仮面の告白 後編
何度も何度も燭台が、私に向かって振り下ろされた。そして血まみれになっていく体、そのぬめぬめとした、生暖かさを感じながら、仰向けになって、私は溜息を吐いた。
「それで、私にどうしろと言うんです?」
これは、私の記憶じゃない
どうも、こんばんはから御機嫌よう、そうめんにはミカンが入っているとテンションがあがる、野生の転生者エルザです。
領主の書斎にてグリフィス坊ちゃんと調べ物、その後現れた双子の存在を意識した途端、何か妙な、意識を奪われるような、感覚があった。
そして気付いたら、誰かの一生をじっくりとゆっくりと、その瞬きする睫毛の先まで理解できるようにしっかりと見せつけられて、どれほどか。
自分の体と認識、いや、誤認していた魔女の娘の体。そこに、乗り移ったというよりは、彼女の体験、活動記録を彼女の目線で始終見せられていた。
中年のオッサンにねっとりと愛撫される感覚までなぜ私が知らねばならないのか。これ、私の心がアラサーじゃなかったらショックで吐いてるぞ。
私が自分の意思で、自分の言葉を発した途端、ぴたりと世界が停止する。これは私がなんぞしたわけではない。
ここまで見て貰えれば十分と、そういう、それだけのことだ。
勿論答えはない。ただ、発狂する領主の真っ赤な顔と、鏡には黒髪の娘が血に塗れている姿が映っている。
「まぁ、言いたいことは、えぇ、まぁ、わかりましたよ。
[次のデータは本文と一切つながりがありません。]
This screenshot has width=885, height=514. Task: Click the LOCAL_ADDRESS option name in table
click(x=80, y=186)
つまり、わかるでしょう、ってことですよね。私なら、わかるから、だから、邪魔するな、と」
殺された魔女の娘。彼女の言い分、被害者からの言い分はなんともわかりやすい。
自分は幸せになるために正しいことをしてきた。
のに、理不尽に殺された。
約束された幸せを、奪われた。
そして、その自分の正統性を私に伝えた。
同じだから、わかるだろう、と。
なるほど、確かに、確かにそうだ、と認める部分が私にも確かにある。
前世の記憶を持って、そして、前世のままの自分の意識を持って生まれた私だ。
理不尽に殺された、奪われた、これまでの、行い全てを無残に台無しにされた。
その、嘆きについて、なるほど、確かに、私には理解できる種のものだろう。
魔女の娘は私が『同類』であると判じたらしい。
まぁ、私の転生が彼女とそっくり同じと言えば、私は世界を越えての転生だし、彼女は呪い……いや、ここまで来れば私にもわかる。彼女の呪い、それは執念だ。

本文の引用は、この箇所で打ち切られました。